◆ **DIRECTIONS**:
The answer should consist of every line of the material, repeated verbatim.
=-=-=-=-=
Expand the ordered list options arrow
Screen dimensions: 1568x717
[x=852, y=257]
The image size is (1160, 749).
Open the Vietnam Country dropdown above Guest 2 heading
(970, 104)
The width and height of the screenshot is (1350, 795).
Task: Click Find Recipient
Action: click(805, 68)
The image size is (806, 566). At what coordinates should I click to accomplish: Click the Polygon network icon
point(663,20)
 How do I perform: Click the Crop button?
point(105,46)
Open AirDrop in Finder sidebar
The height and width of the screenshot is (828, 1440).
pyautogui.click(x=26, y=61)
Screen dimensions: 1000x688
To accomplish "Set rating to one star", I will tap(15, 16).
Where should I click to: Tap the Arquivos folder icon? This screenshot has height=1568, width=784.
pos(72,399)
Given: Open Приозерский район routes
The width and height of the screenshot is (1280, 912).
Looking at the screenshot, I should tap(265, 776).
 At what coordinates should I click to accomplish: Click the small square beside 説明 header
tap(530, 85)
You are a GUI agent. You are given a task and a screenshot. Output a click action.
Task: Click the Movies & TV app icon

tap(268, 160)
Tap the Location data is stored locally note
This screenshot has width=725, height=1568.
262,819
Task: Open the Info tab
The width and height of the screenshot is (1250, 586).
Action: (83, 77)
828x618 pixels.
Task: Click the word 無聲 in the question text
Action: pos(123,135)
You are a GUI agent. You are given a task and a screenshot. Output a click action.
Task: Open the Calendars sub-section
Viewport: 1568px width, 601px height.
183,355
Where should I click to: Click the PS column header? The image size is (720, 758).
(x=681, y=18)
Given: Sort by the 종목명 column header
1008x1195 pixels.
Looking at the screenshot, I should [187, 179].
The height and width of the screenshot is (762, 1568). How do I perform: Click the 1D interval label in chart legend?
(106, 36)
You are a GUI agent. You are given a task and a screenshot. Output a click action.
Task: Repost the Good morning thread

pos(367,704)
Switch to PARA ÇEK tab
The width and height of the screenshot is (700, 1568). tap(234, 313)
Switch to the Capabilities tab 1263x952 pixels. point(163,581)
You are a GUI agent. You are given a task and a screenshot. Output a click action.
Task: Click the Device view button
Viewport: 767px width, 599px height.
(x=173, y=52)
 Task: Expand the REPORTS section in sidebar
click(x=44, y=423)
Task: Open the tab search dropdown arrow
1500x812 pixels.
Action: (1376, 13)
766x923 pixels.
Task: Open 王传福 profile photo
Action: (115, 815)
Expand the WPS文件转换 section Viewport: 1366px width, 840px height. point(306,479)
=-=-=-=-=
◆ **WRITTEN RESPONSE**:
Expand the ordered list options arrow
Screen dimensions: 1568x717
[x=852, y=257]
The image size is (1160, 749).
Open the Vietnam Country dropdown above Guest 2 heading
(970, 104)
The width and height of the screenshot is (1350, 795).
Task: Click Find Recipient
Action: click(805, 68)
The image size is (806, 566). At what coordinates should I click to accomplish: Click the Polygon network icon
point(663,20)
 How do I perform: Click the Crop button?
point(105,46)
Open AirDrop in Finder sidebar
The height and width of the screenshot is (828, 1440).
pyautogui.click(x=26, y=61)
Screen dimensions: 1000x688
To accomplish "Set rating to one star", I will tap(15, 16).
Where should I click to: Tap the Arquivos folder icon? This screenshot has height=1568, width=784.
pos(72,399)
Given: Open Приозерский район routes
The width and height of the screenshot is (1280, 912).
Looking at the screenshot, I should tap(265, 776).
 At what coordinates should I click to accomplish: Click the small square beside 説明 header
tap(530, 85)
You are a GUI agent. You are given a task and a screenshot. Output a click action.
Task: Click the Movies & TV app icon

tap(268, 160)
Tap the Location data is stored locally note
This screenshot has width=725, height=1568.
262,819
Task: Open the Info tab
The width and height of the screenshot is (1250, 586).
Action: (83, 77)
828x618 pixels.
Task: Click the word 無聲 in the question text
Action: pos(123,135)
You are a GUI agent. You are given a task and a screenshot. Output a click action.
Task: Open the Calendars sub-section
Viewport: 1568px width, 601px height.
183,355
Where should I click to: Click the PS column header? The image size is (720, 758).
(x=681, y=18)
Given: Sort by the 종목명 column header
1008x1195 pixels.
Looking at the screenshot, I should [187, 179].
The height and width of the screenshot is (762, 1568). How do I perform: Click the 1D interval label in chart legend?
(106, 36)
You are a GUI agent. You are given a task and a screenshot. Output a click action.
Task: Repost the Good morning thread

pos(367,704)
Switch to PARA ÇEK tab
The width and height of the screenshot is (700, 1568). tap(234, 313)
Switch to the Capabilities tab 1263x952 pixels. point(163,581)
You are a GUI agent. You are given a task and a screenshot. Output a click action.
Task: Click the Device view button
Viewport: 767px width, 599px height.
(x=173, y=52)
 Task: Expand the REPORTS section in sidebar
click(x=44, y=423)
Task: Open the tab search dropdown arrow
1500x812 pixels.
Action: (1376, 13)
766x923 pixels.
Task: Open 王传福 profile photo
Action: (115, 815)
Expand the WPS文件转换 section Viewport: 1366px width, 840px height. point(306,479)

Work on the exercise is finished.